## Selected passage
## begin

Infact, during this time, the datanode appears as dead node and clients 
keep on getting createBlockException with timeout

We dont see this problem on other DNs with less number of blocks. So I 
think, 2Million files is an issue here

Pl correct me if I missed on something

-Sagar

Raghu Angadi wrote:
>
> The scan required for each block report is well known issue and it can 
> be fixed. It was discussed multiple times (e.g. 
> https://issues.apache.org/jira/browse/HADOOP-3232?focusedCommentId=12587795#action_12587795 
> ).
>
> Earlier, inline 'du' on datanodes used to cause the same problem and 
> they they were moved to a separate thread (HADOOP-3232). block reports 
> can do the same...
>
> Though 2M blocks on DN is very large, there is no reason block reports 
> should break things. Once we fix block reports, something else might 
> break.. but that is different issue.
>
> Raghu.
>
> Jason Venner wrote:
>> The problem we are having is that datanodes periodically stall for 
>> 10-15 minutes and drop off the active list and then come back.
>>
>> What is going on is that a long operation set is holding the lock on 
>> on FSDataset.volumes, and all of the other block service requests 
>> stall behind this lock.

## end

## Directions
**1)** In the datanode excerpt, how long do the datanodes periodically stall before dropping off the active list?
**2)** Name every person who writes or signs a message in the datanode excerpt.
**3)** Extend the datanode excerpt past its final sentence.
The lines after this point have no connection to the datanode excerpt.

## Entries supplied
## begin

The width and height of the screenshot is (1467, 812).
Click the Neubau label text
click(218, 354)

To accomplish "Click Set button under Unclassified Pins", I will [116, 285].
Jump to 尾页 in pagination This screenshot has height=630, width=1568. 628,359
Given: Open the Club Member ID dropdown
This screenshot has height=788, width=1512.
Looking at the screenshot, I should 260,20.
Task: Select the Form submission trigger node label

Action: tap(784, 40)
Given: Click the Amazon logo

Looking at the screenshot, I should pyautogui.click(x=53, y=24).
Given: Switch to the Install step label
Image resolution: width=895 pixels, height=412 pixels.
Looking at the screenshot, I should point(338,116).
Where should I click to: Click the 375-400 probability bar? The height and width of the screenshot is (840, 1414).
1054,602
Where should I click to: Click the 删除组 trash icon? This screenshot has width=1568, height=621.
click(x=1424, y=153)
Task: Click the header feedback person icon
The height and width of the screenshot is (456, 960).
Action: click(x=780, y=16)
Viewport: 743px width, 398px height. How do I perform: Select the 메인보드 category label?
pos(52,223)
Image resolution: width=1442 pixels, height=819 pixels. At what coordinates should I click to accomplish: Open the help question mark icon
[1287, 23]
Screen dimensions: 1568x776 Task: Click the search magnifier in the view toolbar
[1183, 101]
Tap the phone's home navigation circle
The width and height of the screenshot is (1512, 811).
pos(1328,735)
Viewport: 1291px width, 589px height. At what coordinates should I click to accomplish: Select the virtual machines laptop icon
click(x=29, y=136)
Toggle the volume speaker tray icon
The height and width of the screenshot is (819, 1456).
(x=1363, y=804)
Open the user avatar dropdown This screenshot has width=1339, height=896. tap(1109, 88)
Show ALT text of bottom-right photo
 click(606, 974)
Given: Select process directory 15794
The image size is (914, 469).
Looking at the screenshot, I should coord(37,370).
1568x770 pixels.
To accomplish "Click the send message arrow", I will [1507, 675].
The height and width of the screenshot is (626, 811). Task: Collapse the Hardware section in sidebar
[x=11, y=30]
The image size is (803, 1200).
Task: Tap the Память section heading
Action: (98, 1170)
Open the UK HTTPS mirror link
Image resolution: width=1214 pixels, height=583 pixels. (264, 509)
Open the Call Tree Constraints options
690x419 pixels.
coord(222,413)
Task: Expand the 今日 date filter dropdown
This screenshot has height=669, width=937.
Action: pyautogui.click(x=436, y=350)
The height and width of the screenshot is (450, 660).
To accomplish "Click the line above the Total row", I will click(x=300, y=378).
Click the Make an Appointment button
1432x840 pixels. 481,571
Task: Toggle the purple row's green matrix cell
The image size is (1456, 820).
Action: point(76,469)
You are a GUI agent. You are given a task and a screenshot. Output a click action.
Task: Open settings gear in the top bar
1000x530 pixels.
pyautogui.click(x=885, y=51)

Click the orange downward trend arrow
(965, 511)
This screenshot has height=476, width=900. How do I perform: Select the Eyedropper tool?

## end

## Answers to the exercises
**1)** 10 to 15 minutes.

**2)** Sagar, Raghu Angadi, Jason Venner

**3)**
>>
>> "DataNode: [/data/dfs-video-18/dfs/data]" daemon prio=10 
>> tid=0x4d7ad400 nid=0x7c40 runnable [0x4c698000..0x4c6990d0]
>>   java.lang.Thread.State: RUNNABLE
>>    at java.lang.String.lastIndexOf(String.java:1628)
>>    at java.io.File.getName(File.java:399)
>>    at 
>> org.apache.hadoop.dfs.FSDataset$FSDir.getGenerationStampFromFile(FSDataset.java:148) 
>>
>>    at 
>> org.apache.hadoop.dfs.FSDataset$FSDir.getBlockInfo(FSDataset.java:181)
>>    at 
>> org.apache.hadoop.dfs.FSDataset$FSVolume.getBlockInfo(FSDataset.java:412) 
>>
>>    at 
>> org.apache.hadoop.dfs.FSDataset$FSVolumeSet.getBlockInfo(FSDataset.java:511) 
>>
>>    - locked <0x551e8d48> (a org.apache.hadoop.dfs.FSDataset$FSVolumeSet)
>>    at 
>> org.apache.hadoop.dfs.FSDataset.getBlockReport(FSDataset.java:1053)
>>    at org.apache.hadoop.dfs.DataNode.offerService(DataNode.java:708)
>>    at org.apache.hadoop.dfs.DataNode.run(DataNode.java:2890)
>>    at java.lang.Thread.run(Thread.java:619)
>>
>> This is basically taking a stat on every hdfs block on the datanode, 
>> which in our case is ~ 2million, and can take 10+ minutes (we may be 
>> experiencing problems with our raid controller but have no visibility 
>> into it) at the OS level the file system seems fine and operations 
>> eventually finish.
>>
>> It appears that a couple of different data structures are being 
>> locked with the single object FSDataset$Volume.
>>
>> Then this happens:
>> "org.apache.hadoop.dfs.DataNode$DataXceiver@1bcee17" daemon prio=10 
>> tid=0x4da8d000 nid=0x7ae4 waiting for monitor entry 
>> [0x459fe000..0x459ff0d0]
>>   java.lang.Thread.State: BLOCKED (on object monitor)
>>    at 
>> org.apache.hadoop.dfs.FSDataset$FSVolumeSet.getNextVolume(FSDataset.java:473) 
>>
>>    - waiting to lock <0x551e8d48> (a 
>> org.apache.hadoop.dfs.FSDataset$FSVolumeSet)
>>    at org.apache.hadoop.dfs.FSDataset.writeToBlock(FSDataset.java:934)
>>    - locked <0x54e550e0> (a org.apache.hadoop.dfs.FSDataset)
>>    at 
>> org.apache.hadoop.dfs.DataNode$BlockReceiver.<init>(DataNode.java:2322)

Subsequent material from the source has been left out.